The Memphis City Council unanimously approved a $708 million budget on Tuesday that includes pay raises for all city workers, additional investment into disenfranchised communities, and more money for Memphis Area Transit Authority (MATA).
The changes, set to go into effect July 1, come with no tax increase to residents.
The largest portion of the budget comes from the general fund, with the majority of the money going towards public safety workers. Although the Memphis Police Association (MPA) fought for a five percent raise for officers, the newly approved budget gives them a 4 percent increase, along with firefighters and dispatchers.
Before the vote, Michael Williams, president of the MPA urged the council to vote in favor of the five percent increase.
“We still want to trust the council to do what’s right,” Williams said. “You always ask us to trust the system, trust the process. You guys heard our proposal, heard the city’s proposal, and adopted our proposal.”
Despite his plea, the council moved forward with four percent. Other city workers will receive raises of one percent. During the May 21 meeting, many of the labor unions representing these workers requested more, citing the need to be more competitive to recruit additional public safety workers to the city.
Other budget highlights included fully funding pension for city employees, a new library in Frayser, a fire station in Whitehaven and the creation of the Affordable Housing Trust Fund.
According to Mayor Jim Strickland, the fund will be the city’s first measure dedicated to ensuring all Memphians have affordable, safe and clean housing.
MATA will also get another $2.5 million added to budget. Strickland said this brings the total funding increase for local transit to $5 million since he took office.
No council member voted against the budget.
In other action:
The council also elected to keep the $5 cover charge to enter Beale Street in place until the end of September. The fee was originally enacted by the council in May to combat violence in one of the city’s busiest areas.

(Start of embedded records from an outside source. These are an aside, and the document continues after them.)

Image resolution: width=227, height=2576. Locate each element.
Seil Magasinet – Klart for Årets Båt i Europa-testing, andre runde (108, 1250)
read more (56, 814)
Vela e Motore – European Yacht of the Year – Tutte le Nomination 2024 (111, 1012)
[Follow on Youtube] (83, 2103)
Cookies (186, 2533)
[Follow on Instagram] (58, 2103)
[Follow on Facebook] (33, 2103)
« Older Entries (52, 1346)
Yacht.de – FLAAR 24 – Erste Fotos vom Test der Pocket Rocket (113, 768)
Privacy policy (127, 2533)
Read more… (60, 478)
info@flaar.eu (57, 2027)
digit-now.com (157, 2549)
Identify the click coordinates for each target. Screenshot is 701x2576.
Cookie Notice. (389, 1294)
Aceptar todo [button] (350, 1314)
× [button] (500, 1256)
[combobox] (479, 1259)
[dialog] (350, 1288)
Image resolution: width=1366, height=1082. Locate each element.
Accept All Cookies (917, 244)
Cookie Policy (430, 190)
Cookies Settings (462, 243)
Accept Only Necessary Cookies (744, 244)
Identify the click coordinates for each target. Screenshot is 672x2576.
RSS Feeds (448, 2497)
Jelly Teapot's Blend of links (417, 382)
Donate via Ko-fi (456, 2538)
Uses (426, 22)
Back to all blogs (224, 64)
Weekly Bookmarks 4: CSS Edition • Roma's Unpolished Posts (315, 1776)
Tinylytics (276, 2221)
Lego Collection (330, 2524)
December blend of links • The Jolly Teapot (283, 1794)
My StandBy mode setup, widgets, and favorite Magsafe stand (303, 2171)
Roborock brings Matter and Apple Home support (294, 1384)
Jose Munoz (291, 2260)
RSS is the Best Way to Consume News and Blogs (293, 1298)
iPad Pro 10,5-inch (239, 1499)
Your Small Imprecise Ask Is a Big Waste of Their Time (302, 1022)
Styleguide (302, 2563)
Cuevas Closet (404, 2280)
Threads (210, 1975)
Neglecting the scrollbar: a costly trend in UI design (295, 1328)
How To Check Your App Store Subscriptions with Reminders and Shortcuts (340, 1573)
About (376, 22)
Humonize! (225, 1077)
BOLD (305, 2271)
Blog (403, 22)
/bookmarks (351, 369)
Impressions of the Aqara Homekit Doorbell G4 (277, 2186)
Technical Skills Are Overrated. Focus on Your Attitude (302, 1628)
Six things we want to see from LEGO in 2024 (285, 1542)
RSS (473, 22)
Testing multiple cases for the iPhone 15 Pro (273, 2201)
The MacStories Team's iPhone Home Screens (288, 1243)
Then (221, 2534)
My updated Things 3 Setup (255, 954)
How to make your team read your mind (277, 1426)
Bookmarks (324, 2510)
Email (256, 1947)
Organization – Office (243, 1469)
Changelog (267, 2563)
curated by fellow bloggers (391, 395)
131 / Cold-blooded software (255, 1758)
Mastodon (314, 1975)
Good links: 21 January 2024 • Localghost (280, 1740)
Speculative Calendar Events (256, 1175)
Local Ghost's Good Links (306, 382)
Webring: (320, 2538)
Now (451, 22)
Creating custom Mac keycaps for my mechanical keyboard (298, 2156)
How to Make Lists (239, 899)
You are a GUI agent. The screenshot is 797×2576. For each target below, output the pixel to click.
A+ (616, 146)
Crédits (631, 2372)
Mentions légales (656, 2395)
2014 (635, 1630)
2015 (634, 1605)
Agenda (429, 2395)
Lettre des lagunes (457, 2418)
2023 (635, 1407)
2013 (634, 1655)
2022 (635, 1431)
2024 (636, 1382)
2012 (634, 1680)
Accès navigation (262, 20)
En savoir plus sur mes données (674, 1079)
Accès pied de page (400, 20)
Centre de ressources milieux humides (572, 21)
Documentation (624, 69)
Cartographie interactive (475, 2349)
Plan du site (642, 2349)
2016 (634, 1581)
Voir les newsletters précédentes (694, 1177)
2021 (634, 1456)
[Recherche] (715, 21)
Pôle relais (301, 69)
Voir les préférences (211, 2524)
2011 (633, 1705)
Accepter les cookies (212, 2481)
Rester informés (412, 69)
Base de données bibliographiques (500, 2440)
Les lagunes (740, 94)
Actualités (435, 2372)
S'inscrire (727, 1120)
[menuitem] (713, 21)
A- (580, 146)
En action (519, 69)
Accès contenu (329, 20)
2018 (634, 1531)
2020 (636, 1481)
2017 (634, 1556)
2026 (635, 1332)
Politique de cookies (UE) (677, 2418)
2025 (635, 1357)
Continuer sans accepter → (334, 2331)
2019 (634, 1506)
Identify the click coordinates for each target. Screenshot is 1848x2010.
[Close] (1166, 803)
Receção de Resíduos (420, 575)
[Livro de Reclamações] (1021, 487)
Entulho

According to Council Chairman Kemp Conra,d the fee goes toward security for the street, including the installation of more SkyCops. Local law enforcement supported the fee.
“If you run an open bar for 17,000 to 20,000 people, there are some issues you may run into,” said Michael Rawlings, director of the Memphis Police Department. “And I think the Beale Street security fee helps that.”
Some council members expressed skepticism surrounding the fee. Councilwoman Jamita Swearengen called it “a big cop-out” to cite that the cover charge is for safety measures.
“We haven’t heard of how the money will be collected, who’s going to house the money, how the money will be transferred to the Memphis City Council,” she said before voting.
Ultimately, the council voted 8 to 4 in favor of the fee. Council members Conrad, Ford Canale, Sherman Greer, Frank Colvett Jr., Worth Morgan, Cheyenne Johnson, Reid Hedgepeth, and Gerrie Currie voted in favor. Council members Joe Brown, Martavious Jones, Patrice Robinson and Swearengen voted against the cover charge.